На Новый год Нина Андреевна постелила праздничную скатерть, тарелка на ней стояла одна, свою кружку и вилку Дорка не выпускала из рук, в случае чего с ними и должна была спрятаться. Из вазочки торчала лапка елочки, от нее исходил сладкий липкий запах хвои. Дорка поела, положила голову на колени Нины Андреевны, свекровь, гладя ее по волосам, рассказывала, что творится в городе. Дорка внимательно слушала, а когда свекровь закончила, ее как будто прорвало, и она стала рассказывать свою историю. Как с бригадой копала окопы, как бегала по крышам и сбрасывала зажигательные бомбы, как таскала раненых. Как один пожилой солдат сказал ей: «Дочка, уходите домой, все, Одессу оставляют». Ночью на машины грузили раненых, девчонок, чтобы ухаживать за ними, не брали, не положено. И они, умирая от страха, пробирались назад в город.
А дома опять рожала мать. Ципа сильно кричала на отца, тот от растерянности ничего не мог делать. Дети сидели на улице и при криках матери вздрагивали и плакали. До этого Ципа рожала в «родилке», как называли специальную больницу, и Моисей, гордый и счастливый, ходил смотреть на новорожденного, которого жена показывала ему в окно. Дорка понимала, что скоро и ее ждут такие же муки. Мать быстро справилась, появилась девочка – крупная, с рыженьким пушком на головке.
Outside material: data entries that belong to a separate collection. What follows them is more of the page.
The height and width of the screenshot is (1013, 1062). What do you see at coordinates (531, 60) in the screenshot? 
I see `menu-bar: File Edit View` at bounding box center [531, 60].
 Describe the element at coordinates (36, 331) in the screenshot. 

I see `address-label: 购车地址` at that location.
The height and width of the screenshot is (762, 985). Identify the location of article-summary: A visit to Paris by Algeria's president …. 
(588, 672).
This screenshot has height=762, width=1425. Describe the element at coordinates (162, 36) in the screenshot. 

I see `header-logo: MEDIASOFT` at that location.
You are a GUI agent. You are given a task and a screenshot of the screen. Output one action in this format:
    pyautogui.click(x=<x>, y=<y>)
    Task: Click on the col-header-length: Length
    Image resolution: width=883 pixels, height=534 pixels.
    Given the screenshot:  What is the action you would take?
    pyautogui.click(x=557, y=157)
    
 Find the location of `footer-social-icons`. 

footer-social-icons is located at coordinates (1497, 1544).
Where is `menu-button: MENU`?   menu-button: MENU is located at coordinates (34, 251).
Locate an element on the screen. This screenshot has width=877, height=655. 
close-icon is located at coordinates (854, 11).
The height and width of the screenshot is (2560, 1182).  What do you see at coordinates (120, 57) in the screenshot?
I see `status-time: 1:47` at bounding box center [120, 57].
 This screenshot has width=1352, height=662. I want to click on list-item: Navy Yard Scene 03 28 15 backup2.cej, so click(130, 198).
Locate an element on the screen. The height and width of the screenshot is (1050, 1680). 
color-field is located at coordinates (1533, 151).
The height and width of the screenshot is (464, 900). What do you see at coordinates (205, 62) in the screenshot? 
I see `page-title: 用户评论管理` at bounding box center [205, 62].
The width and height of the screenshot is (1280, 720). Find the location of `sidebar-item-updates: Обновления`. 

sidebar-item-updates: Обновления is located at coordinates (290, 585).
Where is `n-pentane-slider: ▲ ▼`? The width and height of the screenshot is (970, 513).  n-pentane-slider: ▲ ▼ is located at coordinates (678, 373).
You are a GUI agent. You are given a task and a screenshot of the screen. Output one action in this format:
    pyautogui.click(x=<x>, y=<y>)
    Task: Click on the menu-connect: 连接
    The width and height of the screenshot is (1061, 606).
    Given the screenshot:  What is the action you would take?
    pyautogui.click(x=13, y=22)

За ужином отец, выпив вина, раскрасневшись и охмелев, начал говорить, что братья Трейгеры с семьями давно эвакуировались, прихватив с собой добро, а он не верит, чтобы немцы что-то плохое сделали евреям – это пропаганда. Были немцы в 18-м в Одессе, ну и что? Что они сделали простым евреям – ничего. Он сам работал у немца, сытно кормили и еще денег давали. Дорке противно было слушать отца, а рассказывать ему, что она насмотрелась в окопах, о страданиях раненых, трупах не хотелось – все равно не поверит. «Иди спать, папа».